I got a preview file (mobi file from KDP) of one of my books, so that I could give out advance copies to people, and it won't open up in the Kindle app on any phone. Is there a way to fix this problem? I tried dropping the file into the Kindle folder of my phone, but it didn't show up. Any help would be appreciated! Thanks!


----------



## cinisajoy (Mar 10, 2013)

Sent you a pm.


----------



## Ann in Arlington (Oct 27, 2008)

Otsana said:


> I got a preview file (mobi file from KDP) of one of my books, so that I could give out advance copies to people, and it won't open up in the Kindle app on any phone. Is there a way to fix this problem? I tried dropping the file into the Kindle folder of my phone, but it didn't show up. Any help would be appreciated! Thanks!

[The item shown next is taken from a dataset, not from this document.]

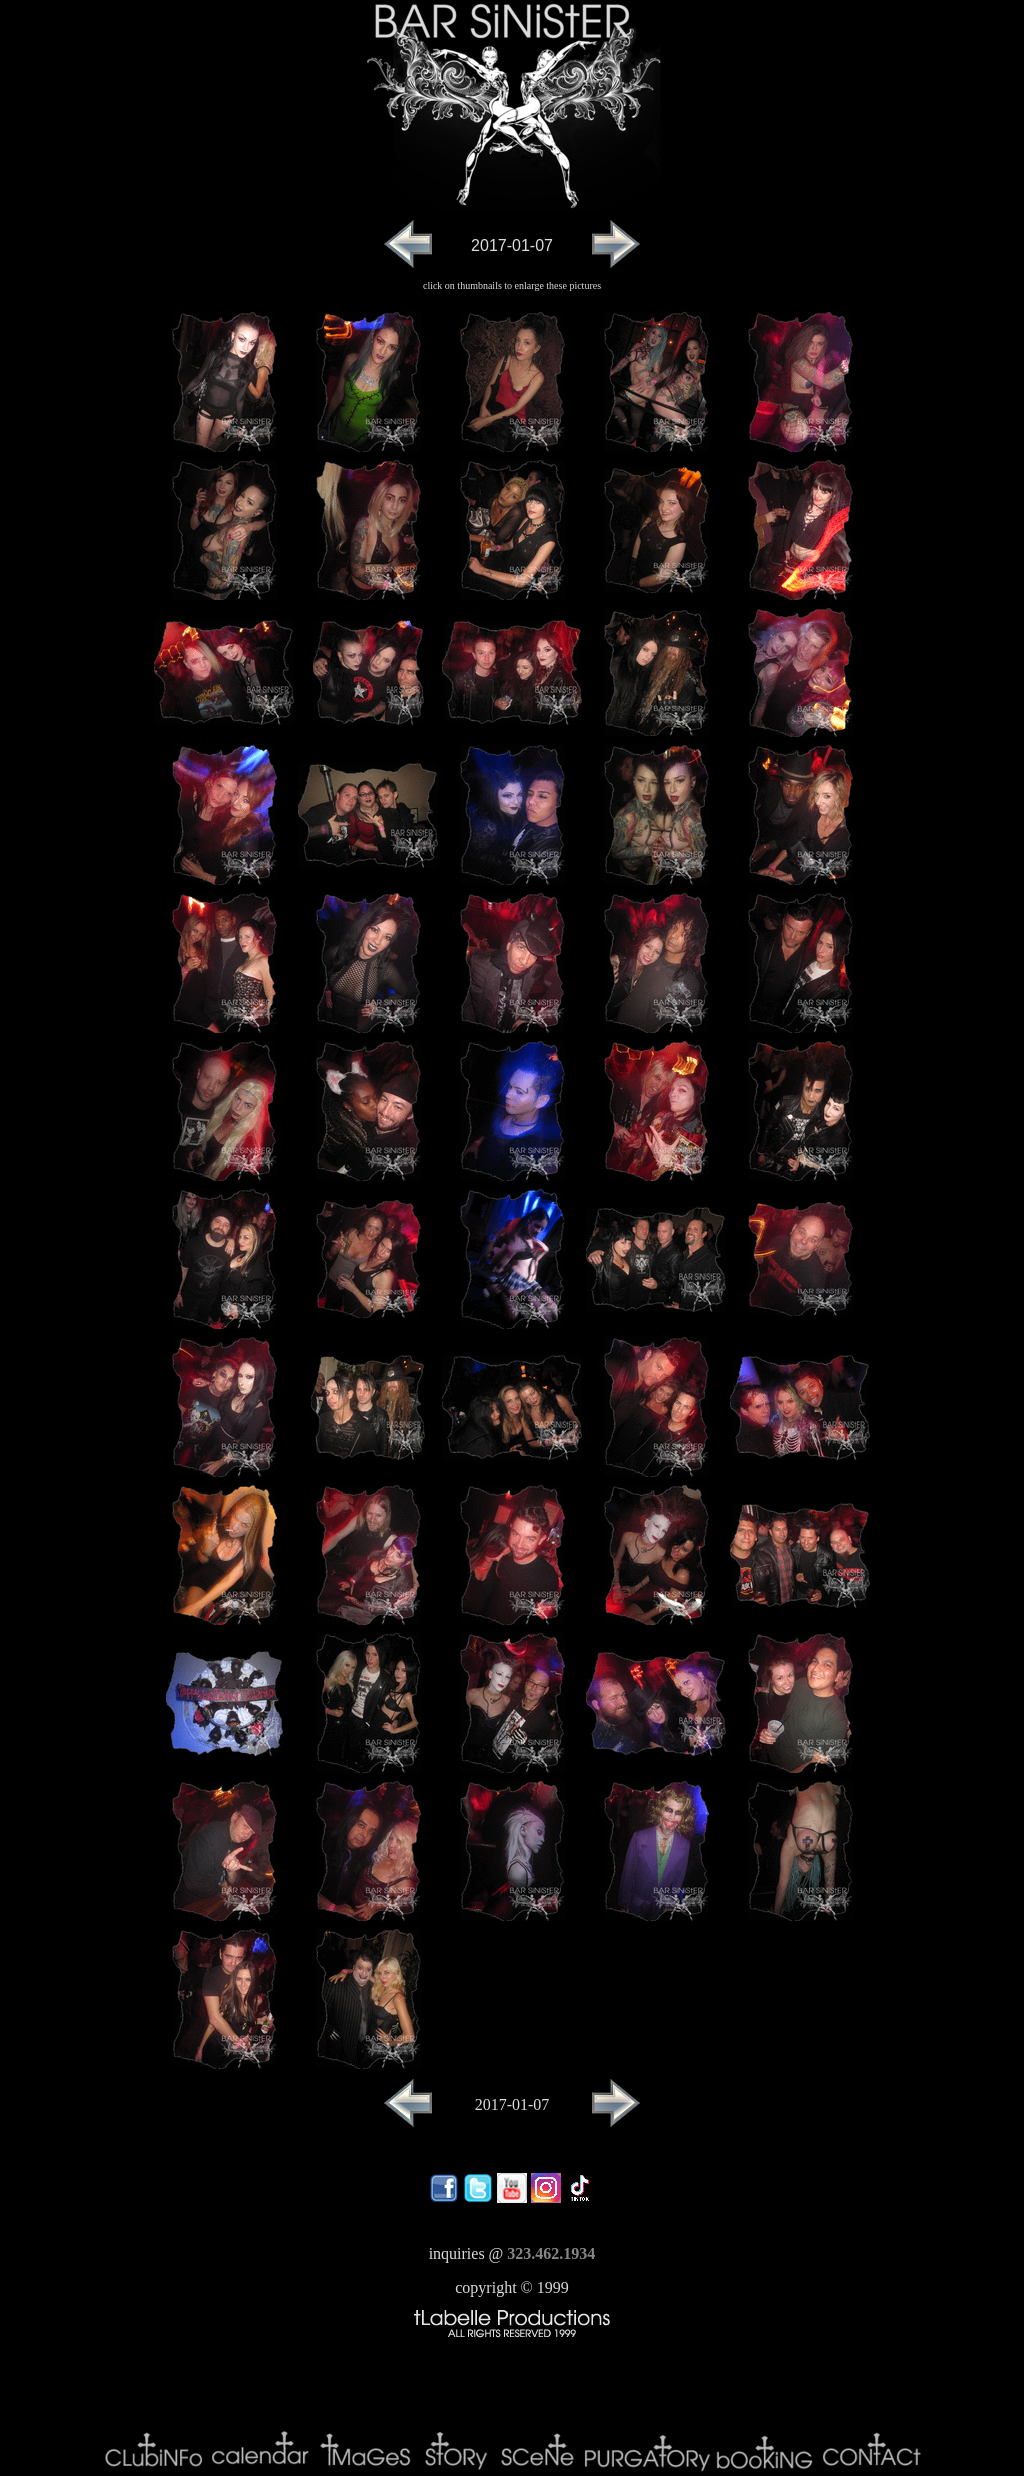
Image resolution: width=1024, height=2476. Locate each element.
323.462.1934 (551, 2253)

Not sure how the file structure of the phone works, but the 'kindle' folder is probably not the right place for the app to find it. There might be a documents folder or something like that.

Or, it might be copy protected . . . if that's the case you'd have to strip the DRM to get it to open. If the file is not xxxx.mobi but xxxx.azw or something like that, that might be your problem. 

If it is a generic .mobi file, the easiest thing is to use "Send to Kindle" to send it to your account. It will show up as a document in my content and devices and from there you can download it to any registered device.

You can download "Send to Kindle" to your computer here and once you set it up on your computer it works great to send things directly to your device.


----------



## cinisajoy (Mar 10, 2013)

It worked on my phone with the moon+reader app.


----------



## Eltanin Publishing (Mar 24, 2011)

What kind of phone? I have a Windows phone and I've yet to find a way to sideload an ebook and have it show up in the kindle app. I can get it to show up in other reading apps, but you probably want to see how it looks in the kindle app. You can mail it to your kindle account as a personal document. I realize you're probably trying to test out the formatting, but I don't think Amazon will re-encode it or anything if you email a mobi file.


----------



## northofdivision (Sep 7, 2010)

I've messed with Calibre settings and gotten some mobi files to work. Might be an option for you. Also, like cinisajoy, I tend to just use the MoonReader app when using tablets or phones. When it comes to mobile non ereader apps, both MoonReader and Aldiko are heads above (features/breath/depth/configurations/flexibility) the Kindle app in my opinion.


----------



## Eltanin Publishing (Mar 24, 2011)

northofdivision said:


> MoonReader and Aldiko are heads above (features/breath/depth/configurations/flexibility) the Kindle app in my opinion.


But if the person has created their own ebooks and is trying to check how they'll look on different Kindle apps/devices, they want to see it in the kindle app.


----------



## Ann in Arlington (Oct 27, 2008)

Eltanin Publishing said:


> But if the person has created their own ebooks and is trying to check how they'll look on different Kindle apps/devices, they want to see it in the kindle app.


If they start with a prc or mobi file and send it using Send to Kindle from their computer, it will be stored in their cloud. Then it is available to any device or kindle app they have registered to the account.


----------



## northofdivision (Sep 7, 2010)

Eltanin Publishing said:


> But if the person has created their own ebooks and is trying to check how they'll look on different Kindle apps/devices, they want to see it in the kindle app.


Great point.


----------